Fishtrap writer-in-residence teaching at local schools

Writer-in-residence Gregg Kleiner (right) laughs at a description in a student's short story during his last day in a Joseph High School writing class last Thursday. Student Ryan Harding is also pictured. Photo by Elane Dickenson

Gregg Kleiner, a writer with a wide background, is now working in Wallowa County high schools as a Fishtrap writer-in-residence.

He finished three weeks teaching creative writing in Joseph last week with teacher Marylou Guentert, and begins to teach in Betsy Oliver's English class in Enterprise for a three week stint this week.

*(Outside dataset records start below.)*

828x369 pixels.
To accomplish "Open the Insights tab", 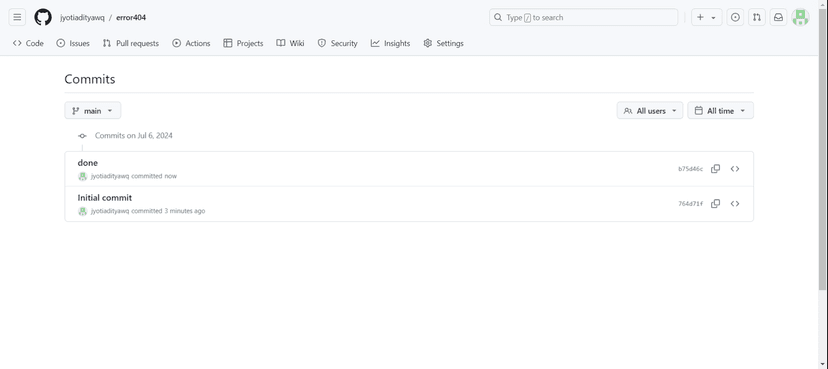I will pyautogui.click(x=390, y=43).
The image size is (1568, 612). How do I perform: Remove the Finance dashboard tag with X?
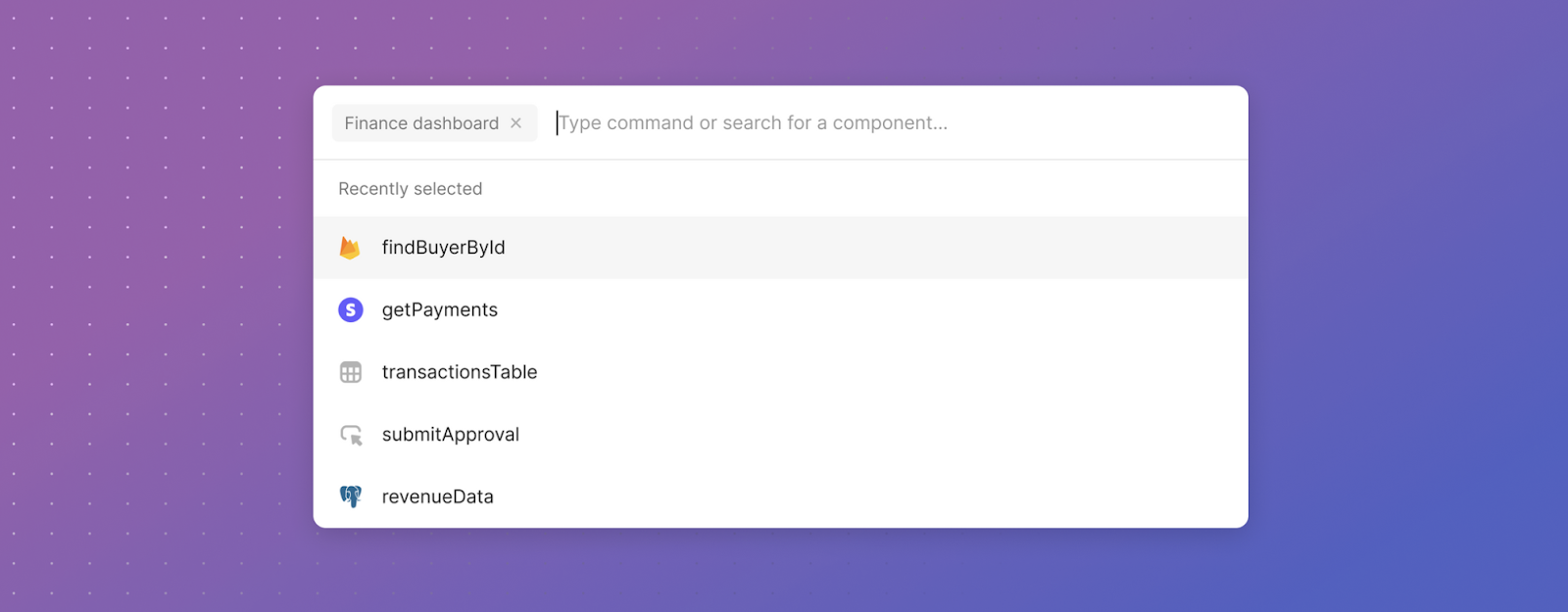[x=516, y=123]
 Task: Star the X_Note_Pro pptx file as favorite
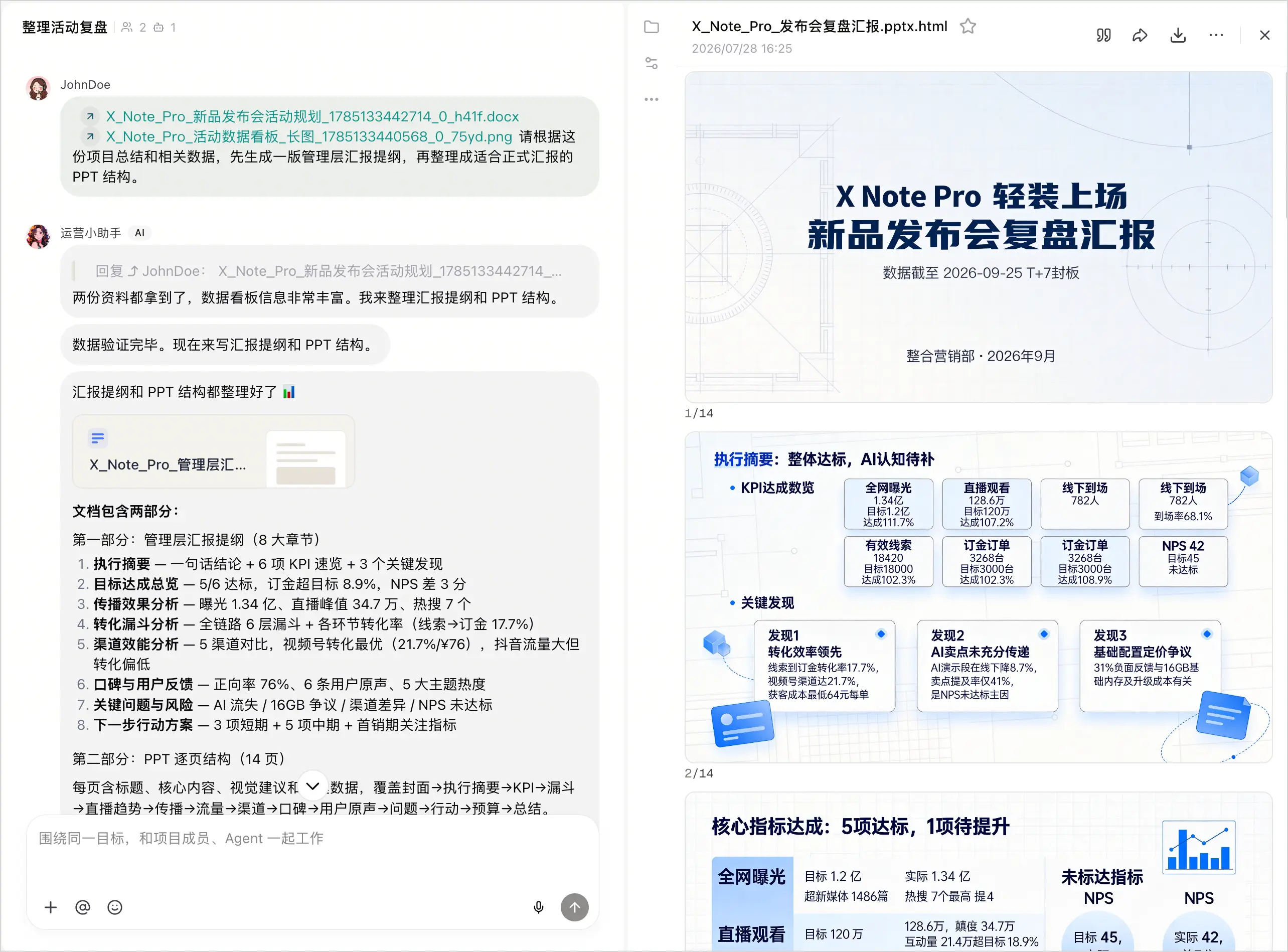tap(968, 26)

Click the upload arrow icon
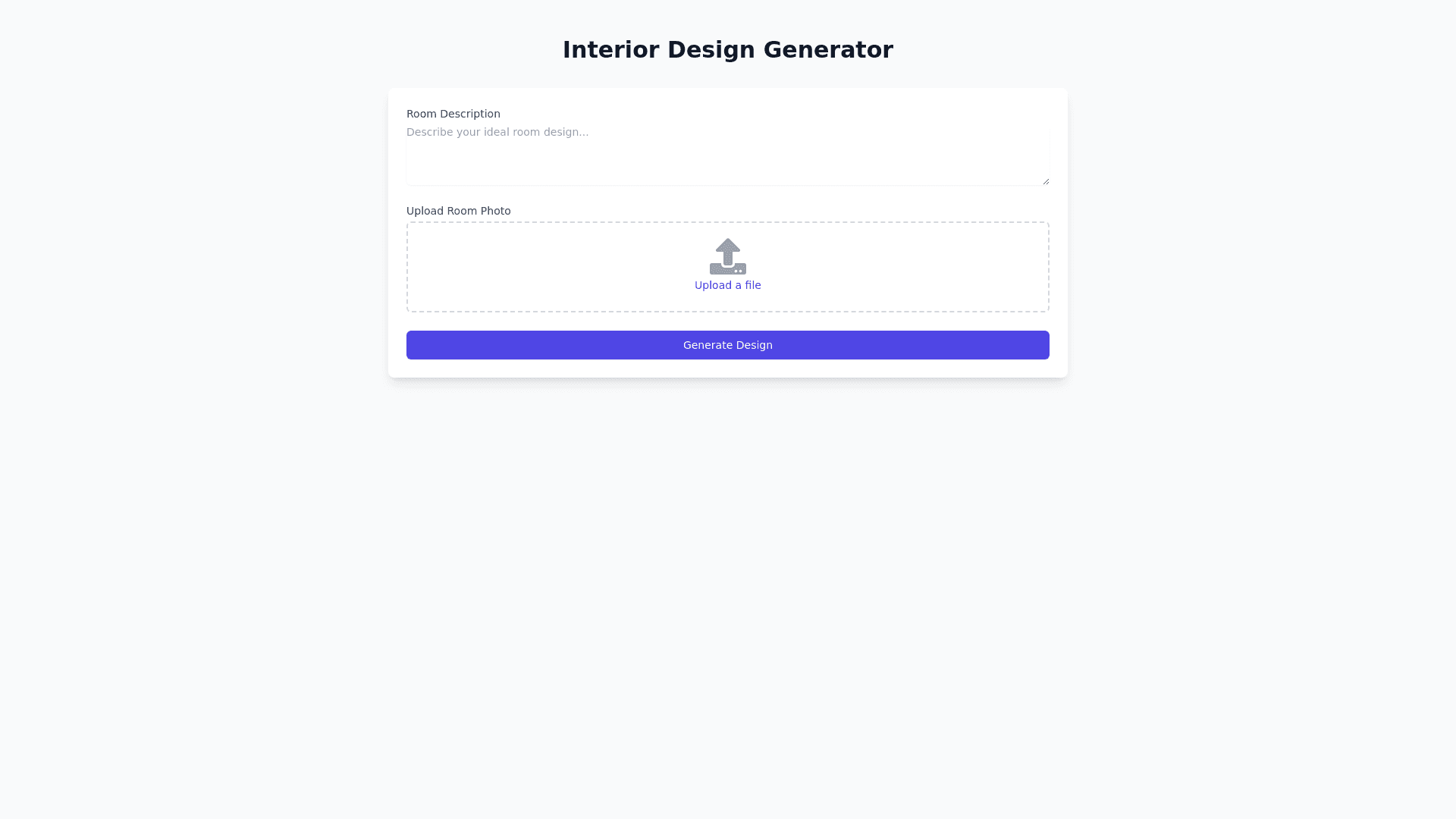point(727,256)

Wallowa students will benefit from the final three weeks of his residency.

In Joseph Kleiner taught the elements of fiction and short story writing, and on his last day in class students read short stories they had written. "They were pretty impressed that a real live author would come and work with them," said Mrs. Guentert about Kleiner's residency. "I think it was really worth it."

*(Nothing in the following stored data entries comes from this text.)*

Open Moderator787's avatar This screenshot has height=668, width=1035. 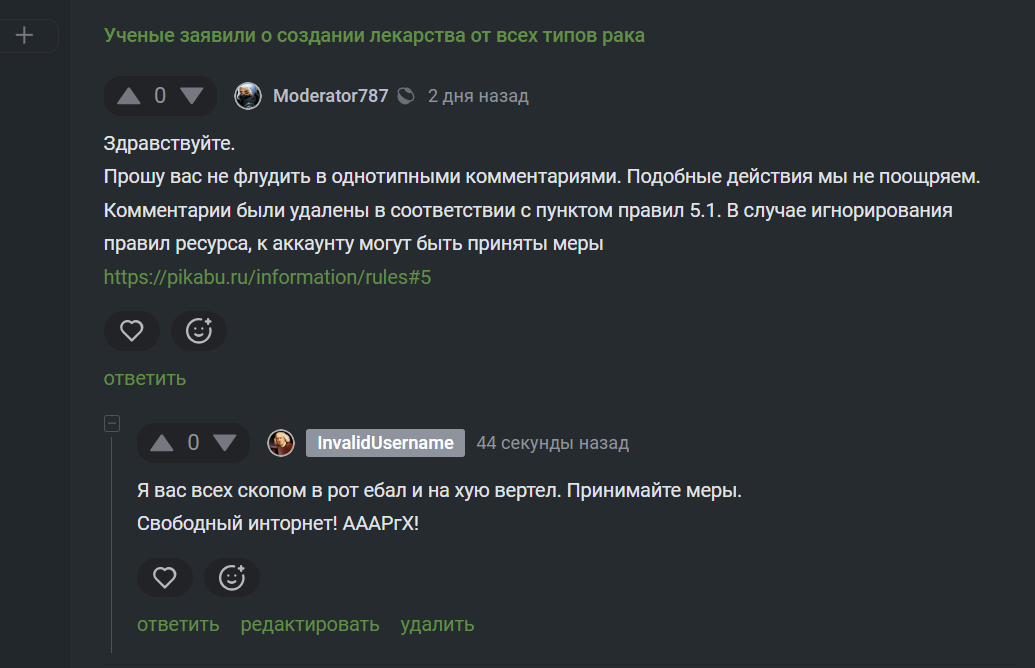coord(248,96)
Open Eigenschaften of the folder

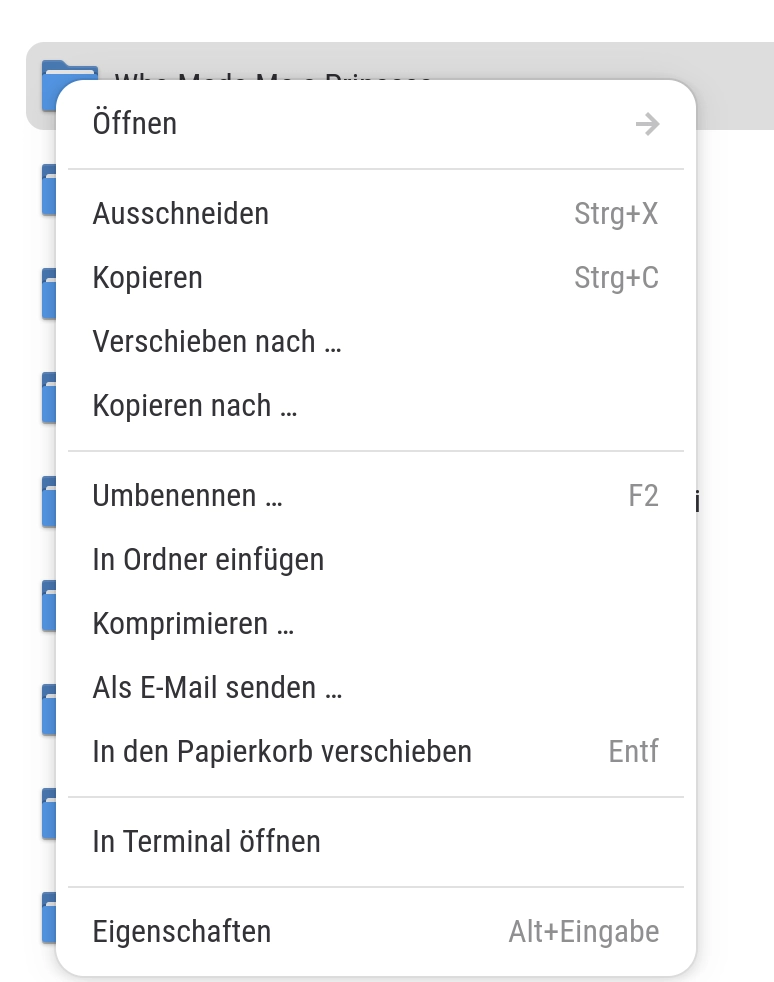coord(181,931)
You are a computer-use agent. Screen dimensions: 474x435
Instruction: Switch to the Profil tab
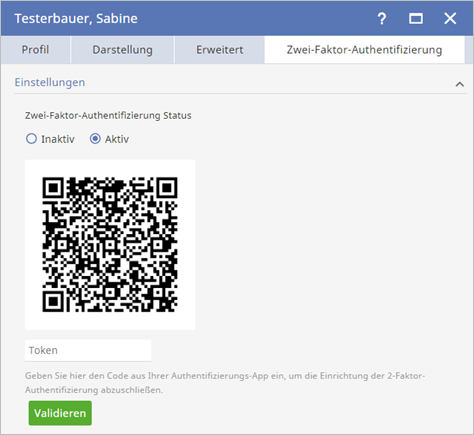(35, 50)
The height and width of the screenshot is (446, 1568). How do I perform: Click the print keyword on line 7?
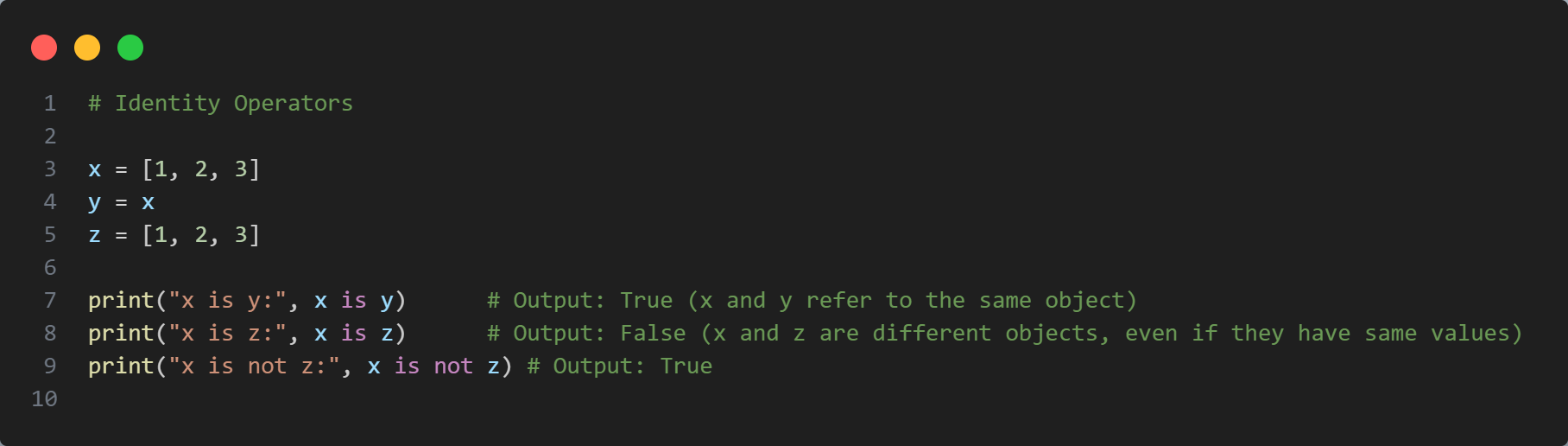pyautogui.click(x=121, y=301)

In addition to teaching in the schools, Kleiner will be instructing a five-week workshop for adults at 7-9 p.m. Wednesdays beginning Feb. 5 titled "Deep Fiction: Creating Compelling Stories."

Everyone has stories, ranging from childhood memories to the death of loved ones, and it is in the blending elements of fiction with true stories that writers create powerful works of art that move those who read them.

Kleiner said that in his class "we will roll up our sleeves and mine our memory" to create compelling stories that are no longer 100 percent true, but in their new fictionalized form "convey a deeper truth that resonates within the heart." The workshop will work on tension, voice, character, dialogue, detail and other tools of the trade. Call Fishtrap to register, 426-9075.

The public will also be invited to a reading by Kleiner at 3 p.m. Sunday, March 2, at the Coffin House, 400 E. Grant, Enterprise.

Gregg Kleiner's background includes a year he spent as a 16-year-old in the mountains of northern Thailand as an AFS exchange student. For a month of that year, he lived at a Buddhist monastery as a novice under the tutelage of an aged monk.

Since then he has worked as a dairy goat farmer, hotel concierge, freelance journalist, wildlife biologist, technical writer, and teacher. He lives near theWillamette River in Corvallis, with his partner Lori and their two children, Eli, 10, and Sophy, 7. The whole family is staying at Wallowa Lake during Kleiner's Fishtrap residency.

Kleiner's first novel, "Where River Turns to Sky," was a finalist for both the Oregon Book Award and the Patterson Fiction Prize.